CV: Regular rate and rhythm. No murmurs
Respiratory: CTA
Abdomen: Nontender, no guarding or rebound
Skin: No rashes
Neuro: A&Ox3. No extremity weakness
Workup
CBC
BMP
While patient was in the ED, she spiked a temp of 102 degrees. Mom notes she has been giving patient Tylenol + Ibuprofen around the clock for her pain.
CT Scan
1. Near complete opacification of the right mastoid air cells consistent with mastoiditis. No underlying bony erosion.

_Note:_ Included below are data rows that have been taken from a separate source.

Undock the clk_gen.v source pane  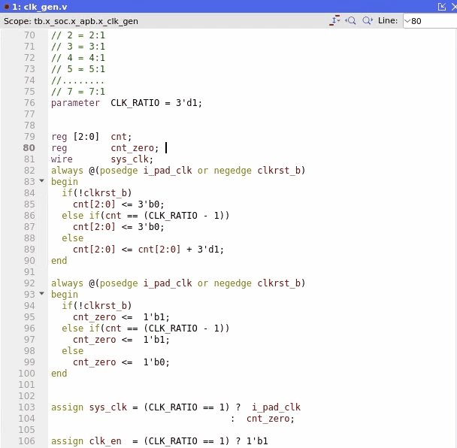(x=441, y=6)
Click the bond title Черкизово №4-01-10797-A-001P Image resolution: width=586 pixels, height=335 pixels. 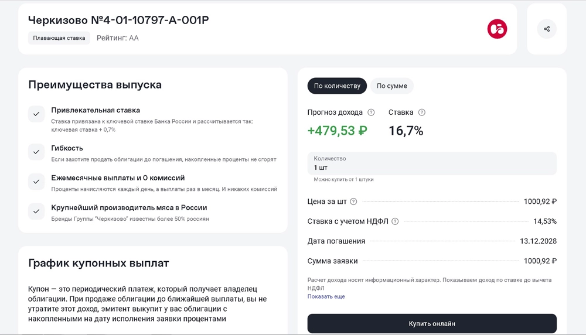(x=118, y=20)
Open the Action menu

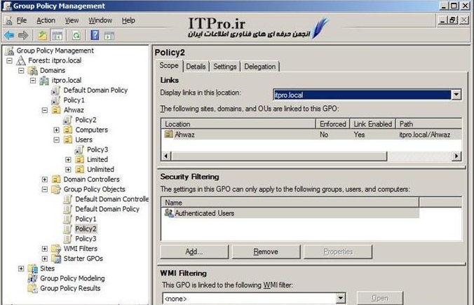pyautogui.click(x=46, y=20)
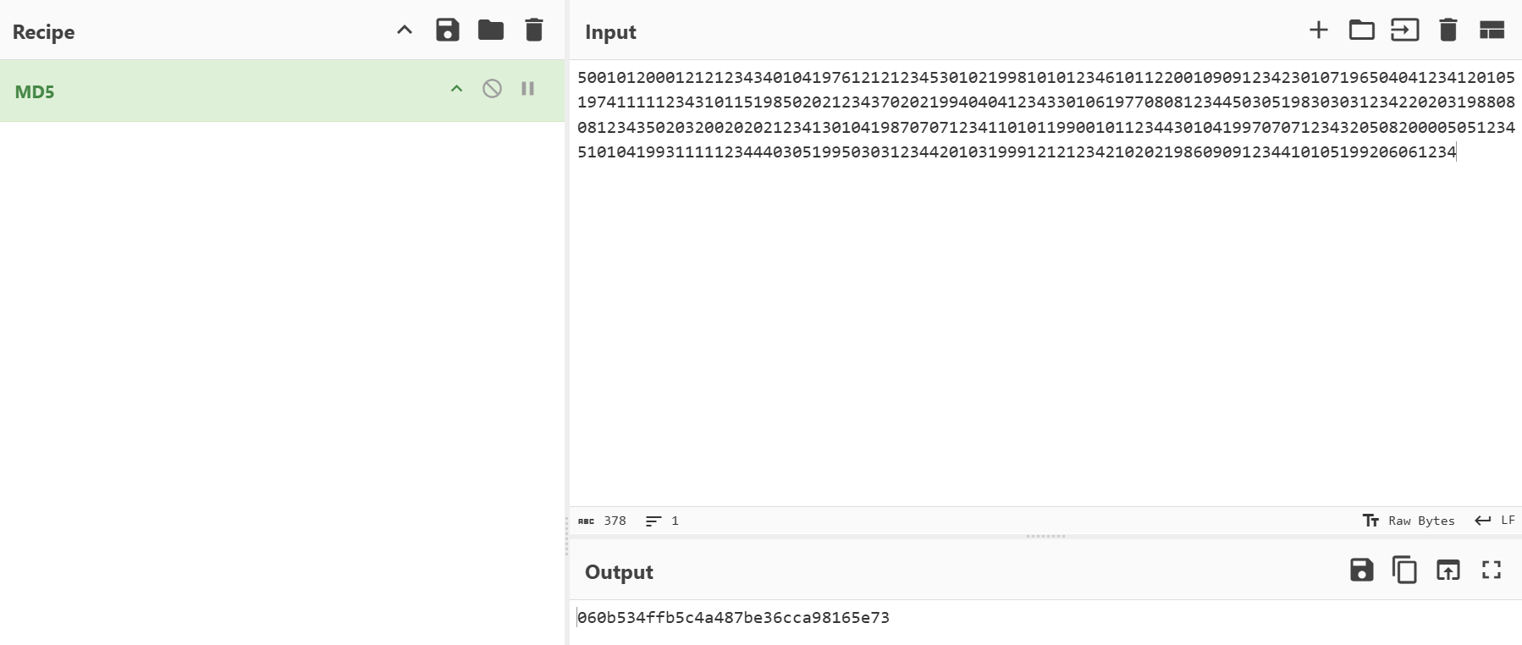Viewport: 1522px width, 645px height.
Task: Save output to a file
Action: coord(1361,571)
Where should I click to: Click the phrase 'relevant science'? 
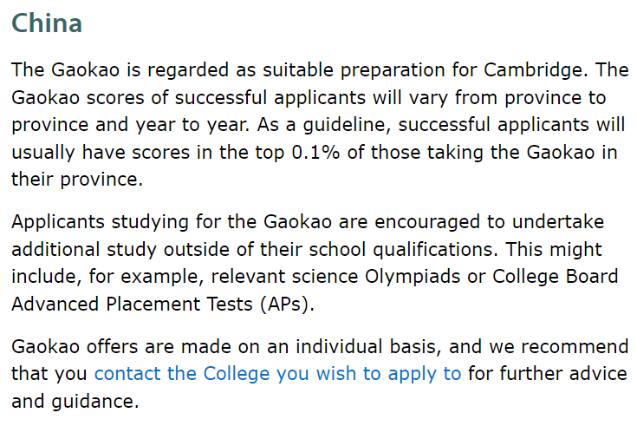pos(284,277)
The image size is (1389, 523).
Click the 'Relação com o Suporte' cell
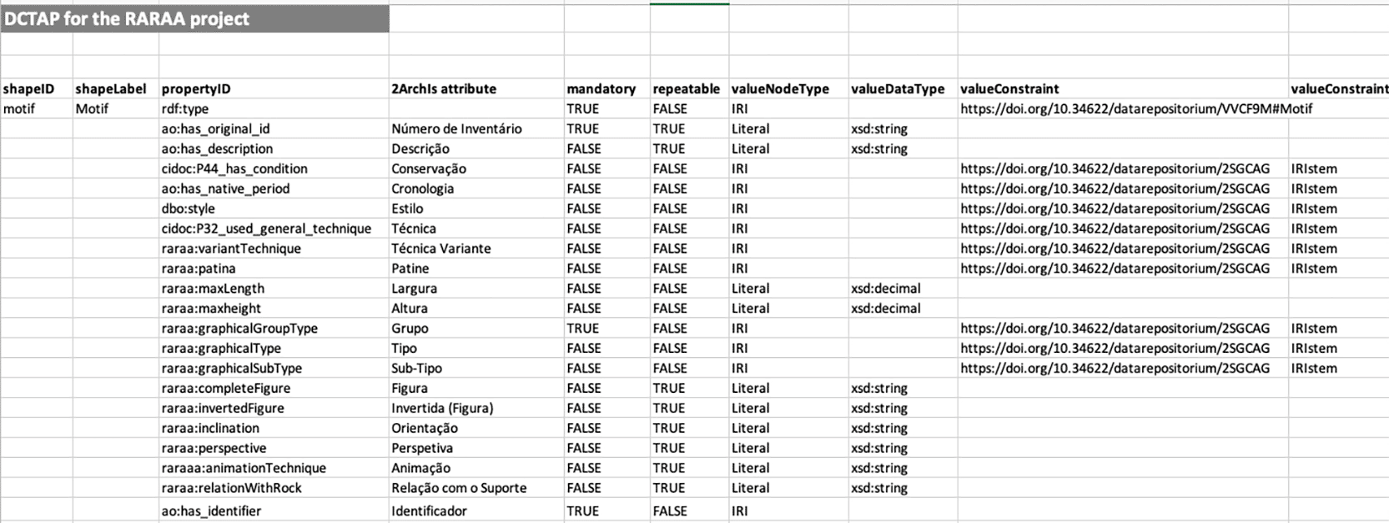tap(476, 488)
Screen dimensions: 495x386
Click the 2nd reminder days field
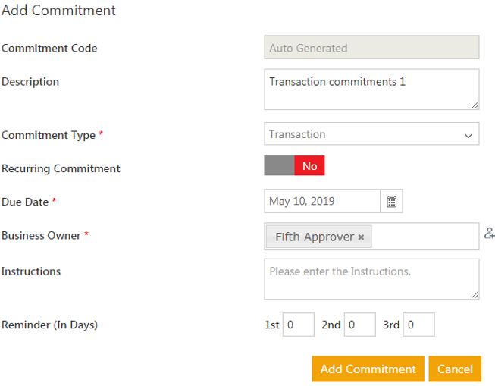(359, 325)
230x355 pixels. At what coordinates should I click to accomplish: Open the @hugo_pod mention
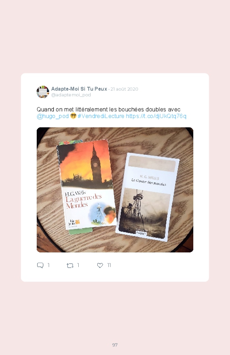click(53, 116)
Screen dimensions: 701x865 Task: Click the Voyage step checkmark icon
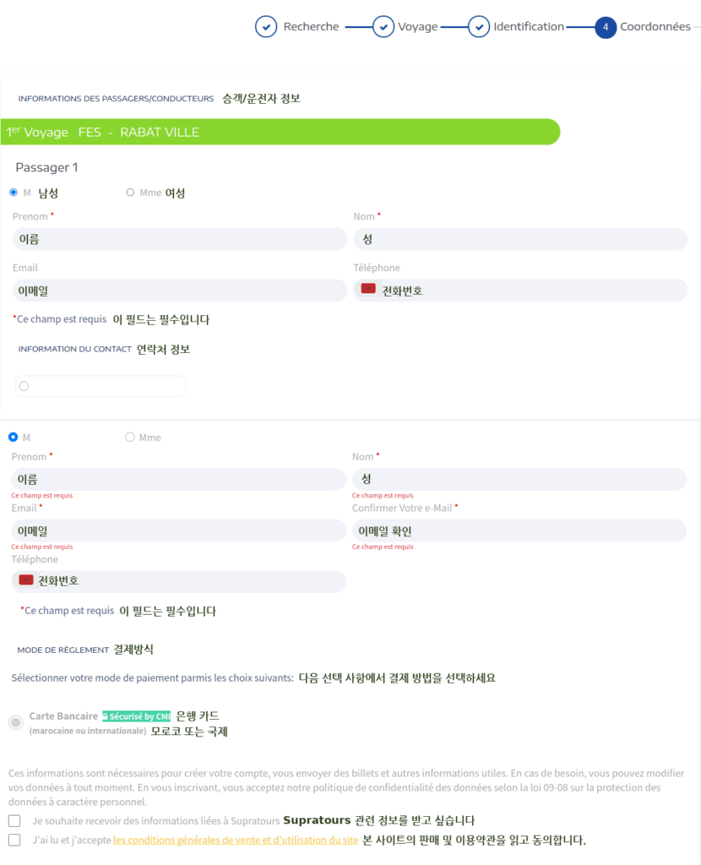(383, 27)
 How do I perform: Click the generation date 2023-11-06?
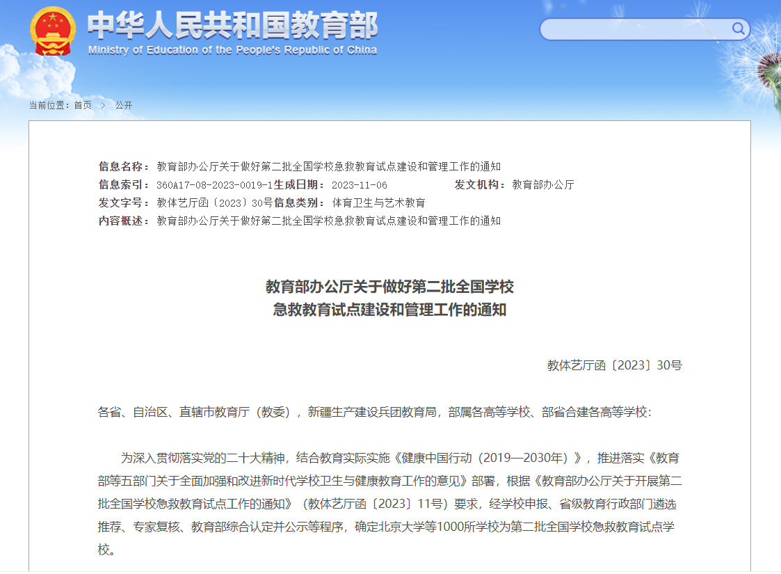(359, 185)
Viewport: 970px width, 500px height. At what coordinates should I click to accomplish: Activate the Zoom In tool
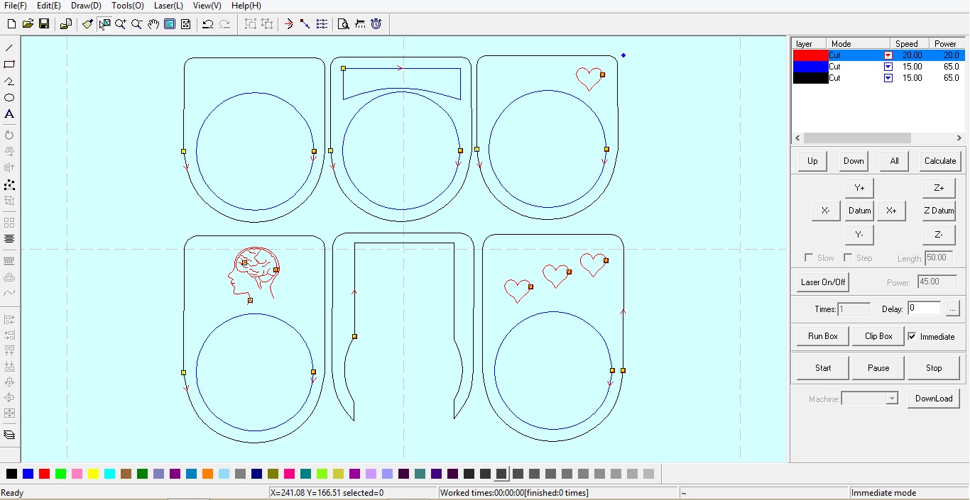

2. There is a 2.9 cm collection containing a focus of gas with peripheral rim enhancement adjacent to the right temporal bone likely representing an epidural abscess.
Next Steps
Antibiotics: Vanc, Flagyl, Ceftriaxone
Consults: Neurosurgery, ENT, ID
While admitted:
Right temporal burr hole for evacuation of epidural abscess
Culture from abscess + for S. pneumo
ENT: right myringotomy and tube placement
Mastoiditis in Pediatrics
Background
Acute otitis media is associated with some degree of mastoid inflammation
A serious sequelae of acute otitis media
Classically: tenderness, erythema, edema or fluctuance over mastoid
Acute: <1 month
Chronic: > 1 month, hearing loss, drainage
Subacute/Masked: Inadequate tx
Diagnosis and Treatment
S. Pneumoniae is most common organism
Imaging: CT scan of temporal bone
Treatment: Tympanocentesis, Myringotomy, Tympanostomy tube, Mastoidectomy
If no history of otitis media: Vanc
If antibiotic use over the last 6 months: Vanc + Ceftazidime, Cefepime or Zosyn
60-87% improved without surgical interventions
Epidural Abscess in Pediatrics
Background
0.5 per 100,000 children annually
Predisposing factors make up 80% of cases of brain abscess
30-50% stem from contiguous focus of infection (OM, mastoiditis, sinusitis, orbital cellulitis)
30% bacteremia
10% disruption of natural barriers
10% immunosuppressive conditions
20% idiopathic
Strep species
Location of abscess depends on source of infection
Classic picture: fever (50%), headache (60%), focal neurologic deficits (25% seizures)
Diagnosis and Treatment
Cranial imaging: classic ring-enhancing with necrotic center
Multidisciplinary team
Aspiration via burr hole > craniotomy
Excision of entire abscess performed in > 2.5 cm or symptomatic patients
Third gen cephalosporin + metronidazole (+/- vanc)
Take-Home Points
Just because they were treated with antibiotics, doesn’t mean the infection is gone
Thorough exam!!!
S. Pneumo is likely your culprit
Trust no one...especially kids
Sources
Geoffrey A. Weinberg; Brain Abscess. Pediatr Rev May 2018; 39 (5): 270–272. https://doi-org.proxy.cc.uic.edu/10.1542/pir.2017-0147
Richard Kynion; Mastoiditis. Pediatr Rev May 2018; 39 (5): 267–269. https://doi.org/10.1542/pir.2017-0128
Rivera K, Truckner R, Furiato A, Martinez S. The Diagnostic Challenge of the Pediatric Brain Abscess. Cureus. 2021 Jun 2;13(6):e15402. doi: 10.7759/cureus.15402. PMID: 34104611; PMCID: PMC8174389.